'Nobel Prize sperm bank' babies are all grown up, so how did they turn out?



A medical worker works on a dish ready for intracytoplasmic sperm. Getty Images.



(CNN) -- It sounds like the plot of a Hollywood movie: An eccentric millionaire creates a sperm bank with donations from only extraordinary men -- Nobel laureates, an Olympic athlete and geniuses with off-the-chart IQs.

The mission? To create a generation of smarter, healthier, more productive members of society

But this was no movie plot. This actually happened.

Robert K. Graham -- a businessman who made his fortune after inventing shatterproof eyeglasses -- founded the Repository for Germinal Choice in 1980. It operated until 1999, two years after his death.

Graham was very clear about his motives: He wanted to improve the human gene pool.

"The better the human gene pool, the better the individuals who will come out of it," Graham said. "And the poorer the human gene pool, the more useless and detrimental individuals will come out of it."

Not surprisingly, the so-called "Nobel Prize sperm bank" attracted controversy and accusations that Graham was a racist, resurrecting the ideas that gave rise to Nazi Germany -- something he denied.

On Sunday, some of the men and women who were born as a result of Graham's project reveal how their lives have evolved on this week's episode of "This is Life with Lisa Ling."

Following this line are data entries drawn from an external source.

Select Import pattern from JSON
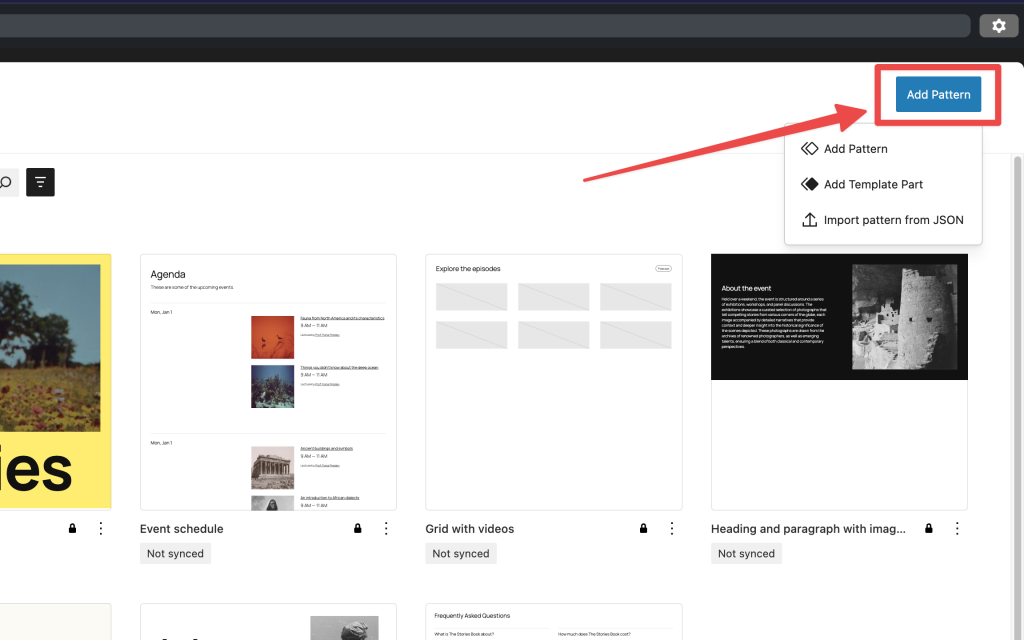The image size is (1024, 640). (893, 219)

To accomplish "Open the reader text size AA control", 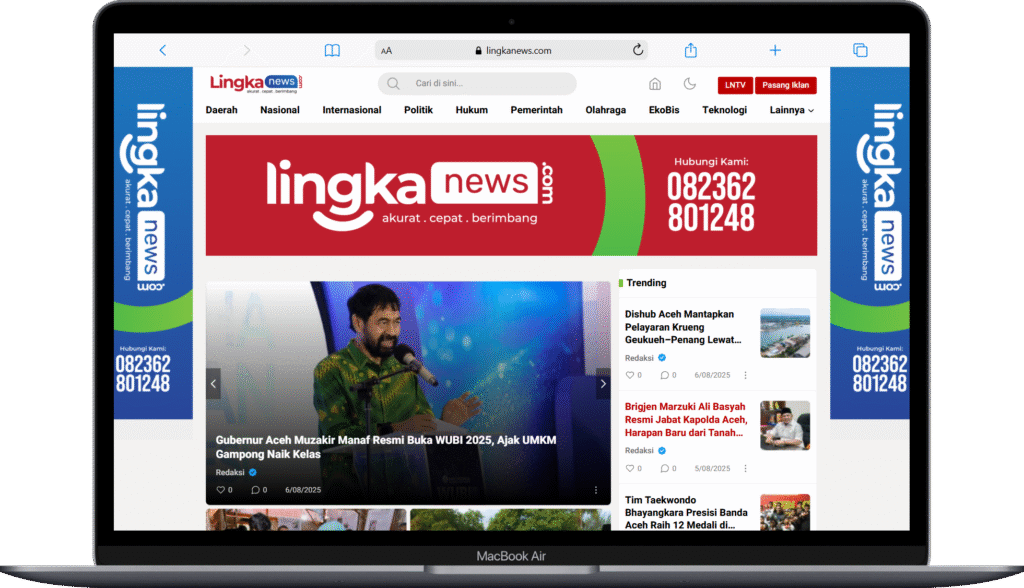I will 387,51.
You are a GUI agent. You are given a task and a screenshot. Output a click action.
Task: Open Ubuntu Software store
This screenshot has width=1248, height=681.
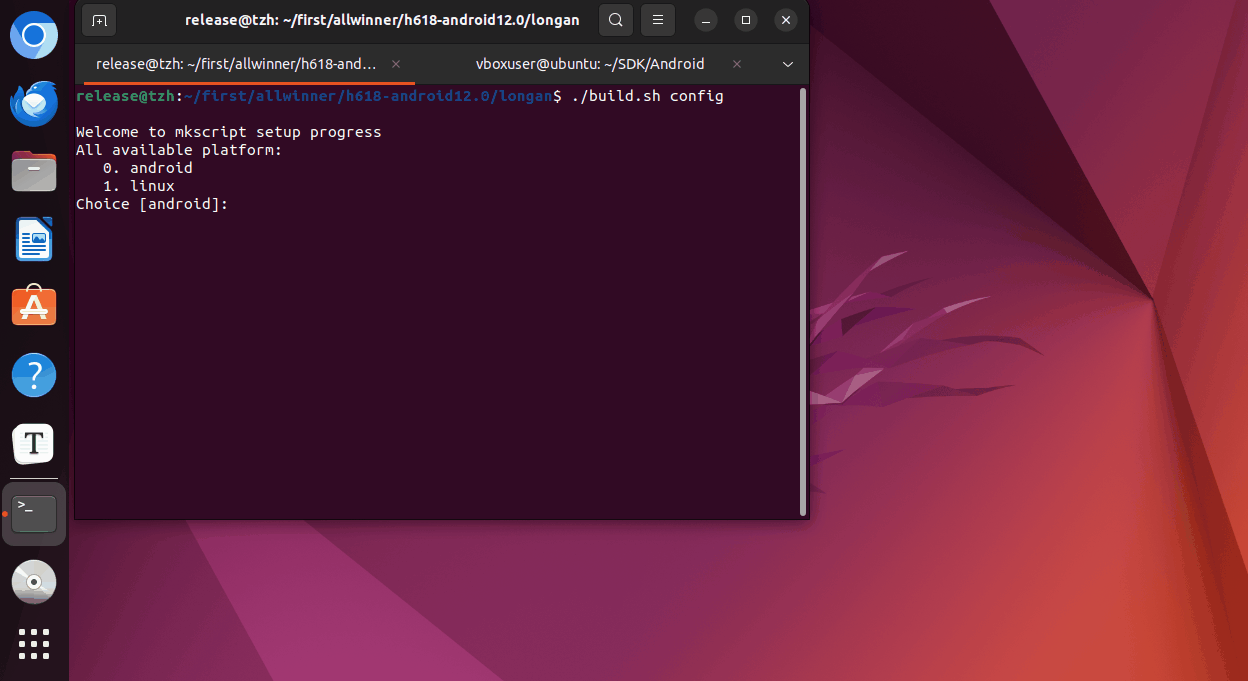coord(34,307)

Here are some interesting facts about the Repository for Germinal Choice:

It didn't cost that much

Women who applied for Graham's genius sperm only had to come up a $50 application fee and $10 a month for storage and shipping costs, according to a 1984 New York Times article on the sperm bank.

The moms didn't have to be geniuses

They had to be married (although there was an exception made for at least one single mother), but the mothers did not have to take an IQ test or go through any genetic screening.

Donors were recruited on college campuses

Julianna McKillop, who worked for the repository from 1980 to 1985, recalls traveling up and down the West Coast visiting elite college campuses looking for sperm donors.

"I'd take the tanks of liquid nitrogen in Dr. Graham's Cadillac and drive up to CalTech and talk to the students (and professors)," she told Lisa Ling. If someone was willing, she provided him a cup and some private time. She'd store the donation in the back of the Cadillac with the liquid nitrogen.

"Can you imagine doing that? It wasn't easy to get a donor, they'd kind of go like, 'Why are you in my office?' And I said, 'Well you have some genetic material and there's some people out there that can use that, they would like to have a child.'"

All the donors were white

While most of the donors remain anonymous, Graham did acknowledge that they were all white, according to David Plotz, author of "The Genius Factory: The Curious History of the Nobel Prize Sperm Bank." But Graham strongly denied that he was a racist or a Nazi.

"We aren't thinking of a superrace," Graham said at a 1980 news conference, according to Plotz's book. "We are thinking in terms of a few more creative, intelligent people who otherwise might not be born."

The sperm bank produced some 215 children -- and many lead quite ordinary lives today

Most of the progeny of the "genius sperm bank" who have spoken publicly say they did quite well in school. Today, as adults, many seem to be pretty ordinary: Tom runs a roofing business, Leandra is an opera singer, Courtney is a dancer, Logan has a form of autism.

And several claim to feel pressure to do something extraordinary with their lives. As Tom puts it, "I have to do something with the gifts that I've been given."

But Adrienne -- mother of Leandra, Courtney, and Logan -- says having "genius sperm" is no guarantee for happiness and success. "There's only so much you can control when it comes to genetics," she says. "It all has to do with what you give to your family."

Graham paved the way for how many sperm banks operate today

Despite all the criticism, Graham paved the way for couples to have more of a choice in determining their sperm donors -- something that is commonplace today, as more and more men and women seek fertility treatment.

At the Fairfax Cryobank, less than 1% of the men who apply to be donors actually become active donors, according to lab director Michelle Ottey.

"It's a rigorous screening process, which is a good thing because we want really high-quality guys in the program," she explained. "Statistically it's easier to get into an Ivy League school than it is to get into the Fairfax donor program."